Palazzo Adriano (IPA: /[pa'latʦo adriˈano]/, Pallaci, U Palazzu) is a town and comune of Arbëresh origin in the Metropolitan City of Palermo, Sicily, southern Italy.

Located in the heart of Sicania on the northern slopes of Monte delle Rose, almost equidistant from Palermo and Agrigento, it is a town of Arbëreshë origin. Although the inhabitants have abandoned the use of the Arbëresh language, the town's inhabitants preserve the Byzantine rite in their liturgy.

Palazzo Adriano is best known internationally for being among the filming locations of the Oscar-winning film Cinema Paradiso. The local economy is primarily dedicated to agriculture.

==History==

The first mention of a casale Adrianum (farmstead of Adriano) dates from before 1060 under the reign of the Norman Roger I of Sicily. More reliable is information about the hamlet of Palazzo Adriano reported in a 1243 document. From 1282, the fiefs land holdings that now constitute the area of Palazzo Adriano saw more than thirty baronies granted leases by the abbots of the monastery of Santa Maria di Fossanova. In the late 15th century, the Dara family was one of the first Albanian families to migrate from Albania to Italy after Skanderbeg's death. They migrated from the region of Rrjoll, northern Albania, Malësia to Palazzo Adriano. Other Albanian families also came here and they are the today Arbëreshë families of the region. In 1787, the Royal Court of Ferdinand IV of Naples captured all these land holdings, which fell under the control of Palermo.

==Ethnic groups==

Starting in the 15th century, a group of Albanians, the Arbëreshë, settled in the sparsely populated areas around Palazzo Adriano. The fall of the last Albanian resistance under Skanderbeg after the Ottoman invasion prompted many Albanians to flee Albania. The Arbëreshë settled in small farmhouses built by shepherds and peasants. Throughout the ensuing centuries, the Arbëreshë kept their culture intact and continued to speak Albanian. In the 19th century, the flow of immigrants from Albania dried up, such that the Albanians in Palazzo Adriano became cut off from those in their homeland.

────────────────────────────────────────

WHAT THIS EXERCISE ASKS:
1/ According to the text on Palazzo Adriano, what is the town's local economy primarily dedicated to?
2/ Repeat verbatim the part of the Palazzo Adriano text from "Palazzo Adriano (IPA: /[pa'latʦo" up to and including "dedicated to agriculture.".

────────────────────────────────────────

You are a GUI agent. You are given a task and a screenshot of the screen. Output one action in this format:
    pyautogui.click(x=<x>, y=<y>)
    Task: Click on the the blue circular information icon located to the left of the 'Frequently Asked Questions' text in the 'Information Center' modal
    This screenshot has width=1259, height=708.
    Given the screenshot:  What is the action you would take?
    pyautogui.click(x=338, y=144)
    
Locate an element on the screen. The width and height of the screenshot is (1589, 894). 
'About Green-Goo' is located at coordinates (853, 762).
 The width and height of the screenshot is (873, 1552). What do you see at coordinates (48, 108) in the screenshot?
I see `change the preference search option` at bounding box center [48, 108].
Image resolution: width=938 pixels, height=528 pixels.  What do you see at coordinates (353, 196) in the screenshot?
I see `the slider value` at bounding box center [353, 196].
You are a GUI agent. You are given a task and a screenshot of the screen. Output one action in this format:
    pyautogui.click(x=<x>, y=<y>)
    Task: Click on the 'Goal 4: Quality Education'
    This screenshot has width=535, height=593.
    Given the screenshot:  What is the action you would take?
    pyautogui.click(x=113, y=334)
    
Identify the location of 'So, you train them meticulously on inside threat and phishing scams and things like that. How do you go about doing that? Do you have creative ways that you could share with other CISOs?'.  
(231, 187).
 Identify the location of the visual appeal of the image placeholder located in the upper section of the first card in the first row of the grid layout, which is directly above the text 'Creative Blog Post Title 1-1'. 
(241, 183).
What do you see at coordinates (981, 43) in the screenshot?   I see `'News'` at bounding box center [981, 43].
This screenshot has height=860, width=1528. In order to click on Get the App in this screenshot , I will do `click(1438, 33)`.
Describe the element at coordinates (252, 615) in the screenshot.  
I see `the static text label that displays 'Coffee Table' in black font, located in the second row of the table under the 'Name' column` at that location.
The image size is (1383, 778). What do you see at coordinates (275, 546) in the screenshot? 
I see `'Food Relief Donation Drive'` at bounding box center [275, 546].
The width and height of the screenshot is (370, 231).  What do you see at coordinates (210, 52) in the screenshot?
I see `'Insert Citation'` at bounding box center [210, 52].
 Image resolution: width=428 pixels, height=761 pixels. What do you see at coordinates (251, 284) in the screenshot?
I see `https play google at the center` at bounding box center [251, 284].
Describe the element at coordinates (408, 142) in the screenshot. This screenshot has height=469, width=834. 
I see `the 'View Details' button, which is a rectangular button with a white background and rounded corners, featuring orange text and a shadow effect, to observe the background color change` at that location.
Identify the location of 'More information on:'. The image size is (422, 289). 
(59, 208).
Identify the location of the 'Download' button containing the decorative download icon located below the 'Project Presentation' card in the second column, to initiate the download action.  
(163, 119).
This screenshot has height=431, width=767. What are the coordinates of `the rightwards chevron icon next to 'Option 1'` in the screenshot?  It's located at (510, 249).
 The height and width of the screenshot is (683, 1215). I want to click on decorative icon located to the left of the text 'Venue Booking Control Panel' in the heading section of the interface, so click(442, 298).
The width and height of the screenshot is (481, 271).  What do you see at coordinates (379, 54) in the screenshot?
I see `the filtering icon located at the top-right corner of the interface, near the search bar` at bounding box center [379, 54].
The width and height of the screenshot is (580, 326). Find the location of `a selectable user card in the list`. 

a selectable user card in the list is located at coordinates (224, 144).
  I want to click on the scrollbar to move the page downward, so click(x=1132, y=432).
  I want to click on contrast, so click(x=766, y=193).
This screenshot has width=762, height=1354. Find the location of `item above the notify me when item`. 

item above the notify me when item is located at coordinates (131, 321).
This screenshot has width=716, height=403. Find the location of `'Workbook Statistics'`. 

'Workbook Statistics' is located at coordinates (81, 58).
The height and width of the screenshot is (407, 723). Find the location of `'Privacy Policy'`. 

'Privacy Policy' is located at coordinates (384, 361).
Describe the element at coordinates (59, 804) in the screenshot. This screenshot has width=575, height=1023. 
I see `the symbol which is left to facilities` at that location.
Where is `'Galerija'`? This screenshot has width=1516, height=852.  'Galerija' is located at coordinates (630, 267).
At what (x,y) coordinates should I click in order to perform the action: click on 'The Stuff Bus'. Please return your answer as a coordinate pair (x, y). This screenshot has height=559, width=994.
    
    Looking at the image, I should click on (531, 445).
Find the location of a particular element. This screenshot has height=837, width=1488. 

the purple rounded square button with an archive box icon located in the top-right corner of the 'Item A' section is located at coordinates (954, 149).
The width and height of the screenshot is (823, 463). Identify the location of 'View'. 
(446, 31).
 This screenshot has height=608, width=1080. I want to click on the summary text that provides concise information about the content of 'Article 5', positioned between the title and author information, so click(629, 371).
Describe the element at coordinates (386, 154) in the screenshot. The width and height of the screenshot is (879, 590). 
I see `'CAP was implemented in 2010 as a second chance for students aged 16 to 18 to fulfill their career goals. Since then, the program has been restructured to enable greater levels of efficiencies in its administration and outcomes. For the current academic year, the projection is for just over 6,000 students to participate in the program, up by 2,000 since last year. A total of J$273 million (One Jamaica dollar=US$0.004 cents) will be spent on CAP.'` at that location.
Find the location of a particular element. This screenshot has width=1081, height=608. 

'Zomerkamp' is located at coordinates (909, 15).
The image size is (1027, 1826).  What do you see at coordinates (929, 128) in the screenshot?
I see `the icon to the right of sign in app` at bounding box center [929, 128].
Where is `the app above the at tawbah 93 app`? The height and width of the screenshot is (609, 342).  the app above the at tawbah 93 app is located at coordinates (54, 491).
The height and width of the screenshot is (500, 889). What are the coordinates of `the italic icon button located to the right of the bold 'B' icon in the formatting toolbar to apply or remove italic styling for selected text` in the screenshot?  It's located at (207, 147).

────────────────────────────────────────

RESPONSES:
1/ Agriculture.

2/
Palazzo Adriano (IPA: /[pa'latʦo adriˈano]/, Pallaci, U Palazzu) is a town and comune of Arbëresh origin in the Metropolitan City of Palermo, Sicily, southern Italy.

Located in the heart of Sicania on the northern slopes of Monte delle Rose, almost equidistant from Palermo and Agrigento, it is a town of Arbëreshë origin. Although the inhabitants have abandoned the use of the Arbëresh language, the town's inhabitants preserve the Byzantine rite in their liturgy.

Palazzo Adriano is best known internationally for being among the filming locations of the Oscar-winning film Cinema Paradiso. The local economy is primarily dedicated to agriculture.